> _PROBLEM STATEMENT_: Which lines run from the start of the data below to the line containing "has width=2520, height=1461."? Set them down exactly, with none added.

Stored records:
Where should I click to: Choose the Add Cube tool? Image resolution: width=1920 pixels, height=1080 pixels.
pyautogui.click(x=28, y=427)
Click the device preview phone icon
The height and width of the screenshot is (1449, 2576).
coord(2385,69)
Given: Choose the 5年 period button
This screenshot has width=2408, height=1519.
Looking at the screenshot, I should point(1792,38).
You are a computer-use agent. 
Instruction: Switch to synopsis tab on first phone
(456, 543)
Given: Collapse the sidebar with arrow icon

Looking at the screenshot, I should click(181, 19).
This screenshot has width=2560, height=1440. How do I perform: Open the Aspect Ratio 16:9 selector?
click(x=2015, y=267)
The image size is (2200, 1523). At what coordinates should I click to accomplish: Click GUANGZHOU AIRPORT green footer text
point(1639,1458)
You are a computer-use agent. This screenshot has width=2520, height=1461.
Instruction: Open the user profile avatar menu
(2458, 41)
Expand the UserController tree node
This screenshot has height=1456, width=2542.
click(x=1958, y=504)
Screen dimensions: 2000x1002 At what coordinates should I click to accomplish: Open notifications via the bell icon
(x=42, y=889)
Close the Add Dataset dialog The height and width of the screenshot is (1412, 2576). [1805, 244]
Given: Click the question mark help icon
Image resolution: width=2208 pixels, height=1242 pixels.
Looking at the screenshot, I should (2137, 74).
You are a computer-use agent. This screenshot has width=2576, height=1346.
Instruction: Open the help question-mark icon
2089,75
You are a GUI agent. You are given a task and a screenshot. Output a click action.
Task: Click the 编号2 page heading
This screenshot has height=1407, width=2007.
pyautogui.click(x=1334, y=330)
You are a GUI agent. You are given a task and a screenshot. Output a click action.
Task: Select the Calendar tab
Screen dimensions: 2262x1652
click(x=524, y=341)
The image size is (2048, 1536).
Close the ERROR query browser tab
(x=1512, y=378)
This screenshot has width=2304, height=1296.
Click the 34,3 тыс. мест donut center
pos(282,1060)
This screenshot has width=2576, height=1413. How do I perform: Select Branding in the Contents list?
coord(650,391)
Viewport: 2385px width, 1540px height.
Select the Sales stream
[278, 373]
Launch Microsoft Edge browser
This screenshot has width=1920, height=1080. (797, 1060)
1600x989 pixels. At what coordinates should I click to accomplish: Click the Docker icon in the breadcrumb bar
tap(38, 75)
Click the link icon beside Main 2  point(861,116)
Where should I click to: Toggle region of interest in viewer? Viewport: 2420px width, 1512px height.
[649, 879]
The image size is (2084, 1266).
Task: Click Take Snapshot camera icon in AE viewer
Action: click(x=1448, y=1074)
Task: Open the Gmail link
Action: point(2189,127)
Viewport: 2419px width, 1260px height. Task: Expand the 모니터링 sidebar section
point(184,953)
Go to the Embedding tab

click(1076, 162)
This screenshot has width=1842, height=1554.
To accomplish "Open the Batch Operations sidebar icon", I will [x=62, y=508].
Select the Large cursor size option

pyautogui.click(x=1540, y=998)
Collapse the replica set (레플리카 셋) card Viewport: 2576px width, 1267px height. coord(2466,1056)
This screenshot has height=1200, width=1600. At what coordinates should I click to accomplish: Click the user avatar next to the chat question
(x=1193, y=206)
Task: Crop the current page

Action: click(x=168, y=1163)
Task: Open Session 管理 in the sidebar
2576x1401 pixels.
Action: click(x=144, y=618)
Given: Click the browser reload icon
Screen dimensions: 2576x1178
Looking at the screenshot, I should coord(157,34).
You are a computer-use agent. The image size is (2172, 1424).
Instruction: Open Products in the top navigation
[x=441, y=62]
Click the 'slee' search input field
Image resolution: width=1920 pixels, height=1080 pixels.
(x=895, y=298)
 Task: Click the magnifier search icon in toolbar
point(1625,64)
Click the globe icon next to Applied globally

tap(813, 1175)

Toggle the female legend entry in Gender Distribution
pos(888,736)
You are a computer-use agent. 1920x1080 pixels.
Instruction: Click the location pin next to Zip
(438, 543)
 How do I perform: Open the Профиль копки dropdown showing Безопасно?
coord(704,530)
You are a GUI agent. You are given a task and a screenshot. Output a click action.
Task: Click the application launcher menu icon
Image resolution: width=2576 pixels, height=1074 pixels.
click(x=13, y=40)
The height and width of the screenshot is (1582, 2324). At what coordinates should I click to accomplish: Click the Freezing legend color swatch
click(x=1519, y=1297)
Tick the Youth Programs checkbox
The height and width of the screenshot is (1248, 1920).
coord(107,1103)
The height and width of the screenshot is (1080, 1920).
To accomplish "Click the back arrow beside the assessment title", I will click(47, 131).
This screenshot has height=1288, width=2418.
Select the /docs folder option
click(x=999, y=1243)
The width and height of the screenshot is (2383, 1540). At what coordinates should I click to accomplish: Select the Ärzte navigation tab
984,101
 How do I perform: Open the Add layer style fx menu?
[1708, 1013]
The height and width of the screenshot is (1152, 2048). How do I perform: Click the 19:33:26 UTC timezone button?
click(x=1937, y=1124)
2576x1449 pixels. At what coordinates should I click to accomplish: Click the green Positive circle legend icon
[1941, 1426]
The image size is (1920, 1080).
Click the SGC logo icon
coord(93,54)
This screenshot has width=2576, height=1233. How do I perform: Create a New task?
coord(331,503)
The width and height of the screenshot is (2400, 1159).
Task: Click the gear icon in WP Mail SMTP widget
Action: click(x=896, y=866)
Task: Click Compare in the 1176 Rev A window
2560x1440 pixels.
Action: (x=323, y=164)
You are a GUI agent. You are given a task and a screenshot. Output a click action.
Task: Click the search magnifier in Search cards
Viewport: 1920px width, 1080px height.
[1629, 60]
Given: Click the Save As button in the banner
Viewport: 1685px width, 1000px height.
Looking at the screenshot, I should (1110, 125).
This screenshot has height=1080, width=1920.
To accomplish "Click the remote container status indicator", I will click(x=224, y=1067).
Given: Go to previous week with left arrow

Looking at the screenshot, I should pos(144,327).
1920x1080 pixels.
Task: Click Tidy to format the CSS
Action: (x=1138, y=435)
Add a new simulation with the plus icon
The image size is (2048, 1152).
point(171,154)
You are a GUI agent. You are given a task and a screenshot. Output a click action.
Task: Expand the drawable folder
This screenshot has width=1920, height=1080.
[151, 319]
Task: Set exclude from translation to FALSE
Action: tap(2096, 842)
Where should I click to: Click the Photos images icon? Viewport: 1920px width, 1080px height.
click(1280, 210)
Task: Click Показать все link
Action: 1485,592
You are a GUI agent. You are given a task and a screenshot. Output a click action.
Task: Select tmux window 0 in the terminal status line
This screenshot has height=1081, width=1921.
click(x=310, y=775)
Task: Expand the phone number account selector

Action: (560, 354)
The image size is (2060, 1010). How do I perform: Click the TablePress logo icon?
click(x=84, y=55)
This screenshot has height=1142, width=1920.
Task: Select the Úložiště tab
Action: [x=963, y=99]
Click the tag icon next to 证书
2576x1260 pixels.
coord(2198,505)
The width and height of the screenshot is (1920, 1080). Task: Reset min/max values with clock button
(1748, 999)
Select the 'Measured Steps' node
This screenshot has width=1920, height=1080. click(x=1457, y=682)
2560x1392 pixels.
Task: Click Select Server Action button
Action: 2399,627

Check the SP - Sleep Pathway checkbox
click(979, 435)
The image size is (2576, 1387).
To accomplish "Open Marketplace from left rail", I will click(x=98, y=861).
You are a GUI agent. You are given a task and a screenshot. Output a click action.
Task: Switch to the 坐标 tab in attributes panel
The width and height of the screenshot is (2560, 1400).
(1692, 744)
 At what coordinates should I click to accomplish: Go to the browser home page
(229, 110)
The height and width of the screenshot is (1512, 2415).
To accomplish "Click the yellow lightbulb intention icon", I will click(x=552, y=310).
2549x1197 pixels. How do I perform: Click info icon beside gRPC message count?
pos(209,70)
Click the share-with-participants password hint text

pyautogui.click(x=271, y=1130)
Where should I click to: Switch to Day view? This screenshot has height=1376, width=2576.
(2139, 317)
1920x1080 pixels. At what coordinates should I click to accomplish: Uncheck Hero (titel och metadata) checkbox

> _RESPONSE TO THE TASK_:
Where should I click to: Choose the Add Cube tool? Image resolution: width=1920 pixels, height=1080 pixels.
pyautogui.click(x=28, y=427)
Click the device preview phone icon
The height and width of the screenshot is (1449, 2576).
coord(2385,69)
Given: Choose the 5年 period button
This screenshot has width=2408, height=1519.
Looking at the screenshot, I should point(1792,38).
You are a computer-use agent. 
Instruction: Switch to synopsis tab on first phone
(456, 543)
Given: Collapse the sidebar with arrow icon

Looking at the screenshot, I should click(181, 19).
This screenshot has width=2560, height=1440. How do I perform: Open the Aspect Ratio 16:9 selector?
click(x=2015, y=267)
The image size is (2200, 1523). At what coordinates should I click to accomplish: Click GUANGZHOU AIRPORT green footer text
point(1639,1458)
You are a computer-use agent. This screenshot has width=2520, height=1461.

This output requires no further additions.